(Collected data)
*** Block opens ***

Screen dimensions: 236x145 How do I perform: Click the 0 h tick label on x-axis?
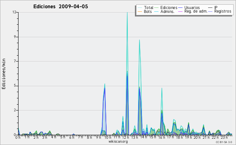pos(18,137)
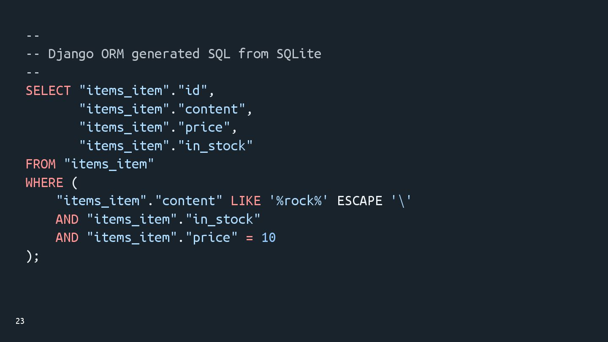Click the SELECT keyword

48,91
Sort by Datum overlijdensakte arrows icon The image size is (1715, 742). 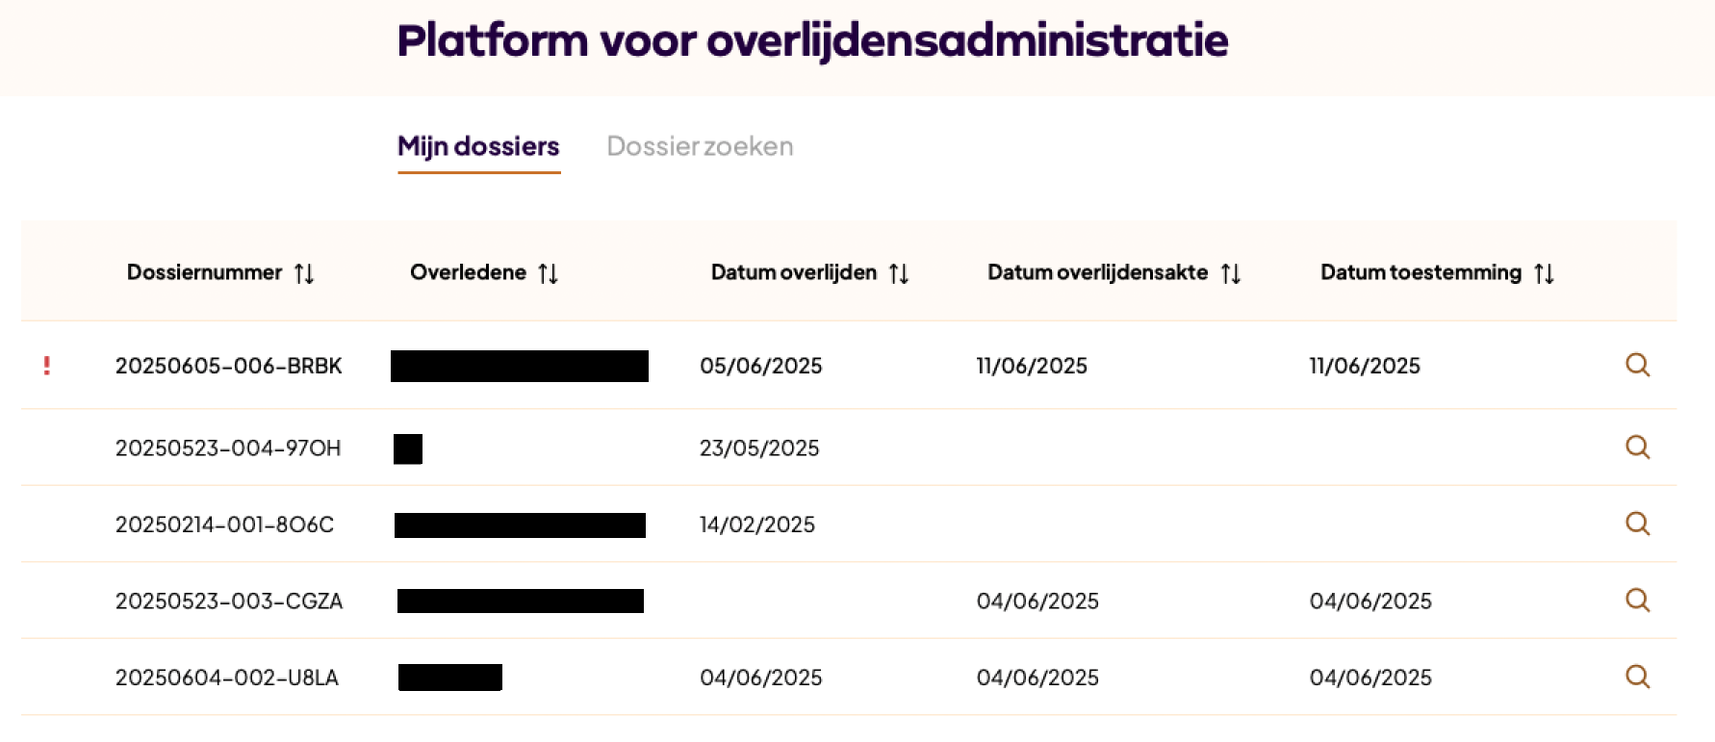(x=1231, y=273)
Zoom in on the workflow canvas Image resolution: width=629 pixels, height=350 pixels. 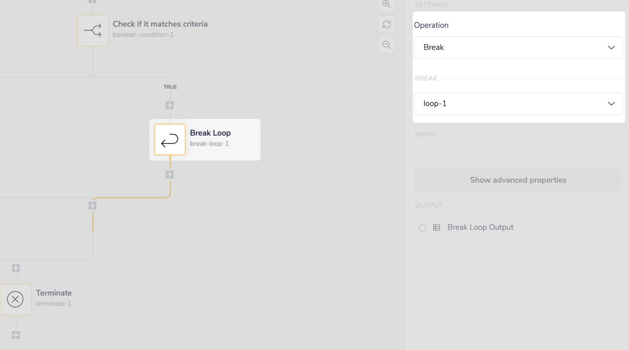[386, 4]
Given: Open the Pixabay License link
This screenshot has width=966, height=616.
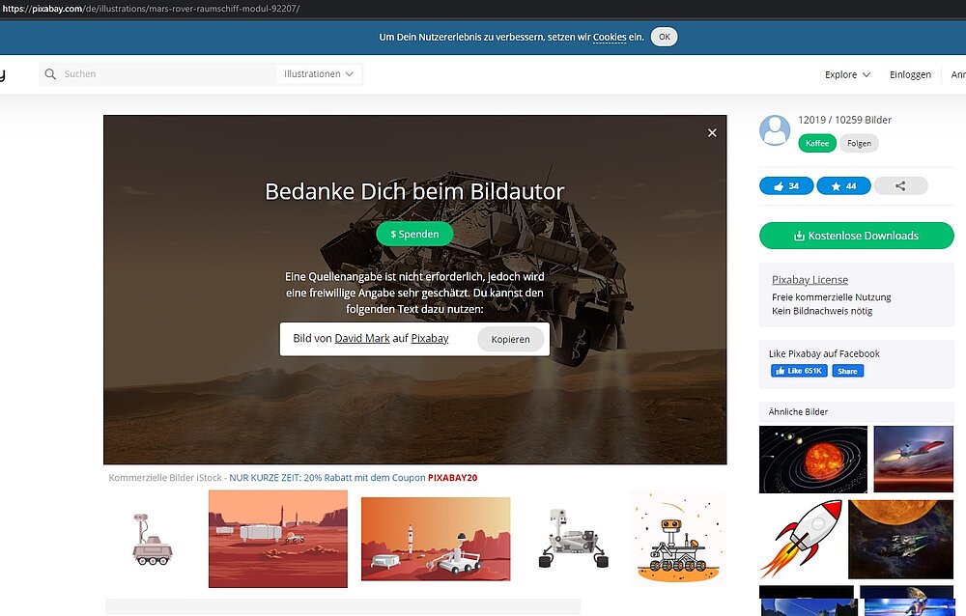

*** Block closes ***

* PROBLEM DETAILS *
Each line from the one with "Given: Open the Pixabay License link" through the end of the entries should be reproduced exactly. Leave out the pictures.

* EXERCISE OUTPUT *
Given: Open the Pixabay License link
This screenshot has width=966, height=616.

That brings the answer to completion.